Start of Excerpt

Skip to content

Project Structure

Source Layout

src/progridpy/
|-- __init__.py
|-- py.typed
|-- common/                # Shared types, config, and registry base
|   |-- config.py          # S3BucketConfig (bucket name env vars)
|   |-- registry.py        # DataRegistry[T_DataType, T_Definition] generic base
|   +-- types.py           # ISO and FileLocation StrEnums
|-- iso/                   # ISO client implementations
|   |-- base.py            # ISOBase[RawT, ProcessedT] abstract class
|   |-- miso/
|   |   |-- client.py      # MISO client (download, process, upload)
|   |   |-- constants.py   # MISO-specific constants
|   |   |-- registry.py    # Raw and processed data registries
|   |   +-- types.py       # MISORawDataType, MISOProcessedDataType enums
|   |-- ercot/
|   |   |-- api/           # ERCOT Public API client and endpoint parser
|   |   |-- client.py      # ERCOT client
|   |   |-- registry.py    # Data registries with ProcessingBindings
|   |   +-- types.py       # ERCOTRawDataType, ERCOTProcessedDataType enums
|   +-- spp/
|       |-- client.py      # SPP client (gold-standard reference)

End of Excerpt
Start of Data provided

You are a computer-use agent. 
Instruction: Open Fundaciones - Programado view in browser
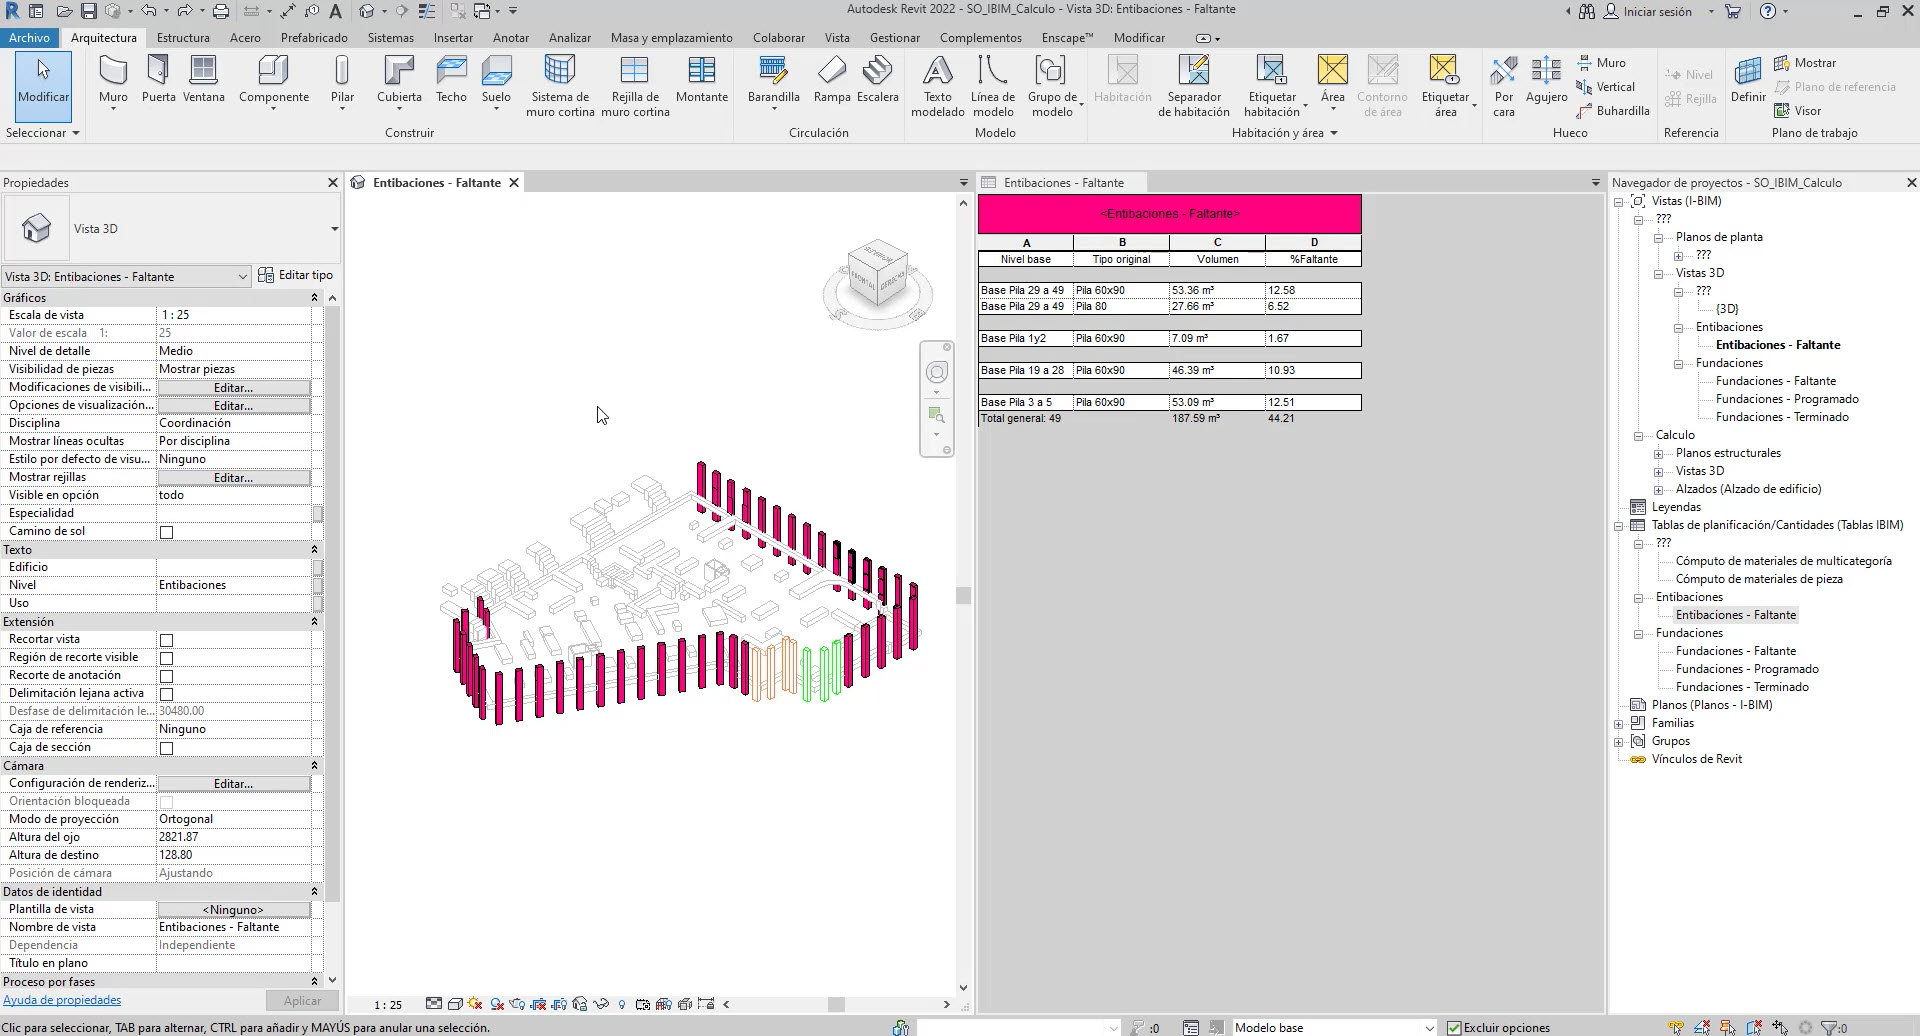[x=1787, y=399]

End of Data provided

• Task description
Please continue the progridpy project structure page from its last line, the SPP client.py entry, without touching the data.

• Result
|       |-- helpers.py     # SPP-specific processing utilities
|       |-- registry.py    # Registry with ProcessingBindings and JoinModes
|       +-- types.py       # SPPRawDataType, SPPProcessedDataType, ReaderType, JoinMode
|-- metrics/               # Trading performance analytics
|   |-- schema.py          # ISOTradeSchema -- adapts ISO DataFrames to canonical columns
|   |-- series.py          # CanonicalSeries -- daily time series wrapper
|   |-- calculator.py      # 50+ metrics in Risk, Return, Ratio, Drawdown, Streak dataclasses
|   |-- engine.py          # MetricsEngine -- public facade (.compute(), .metrics_df, .plots)
|   |-- iso_registry.py    # ISO_REGISTRY dict and register_iso() helper
|   |-- visualization.py   # Plotly chart builders (MetricsPlots)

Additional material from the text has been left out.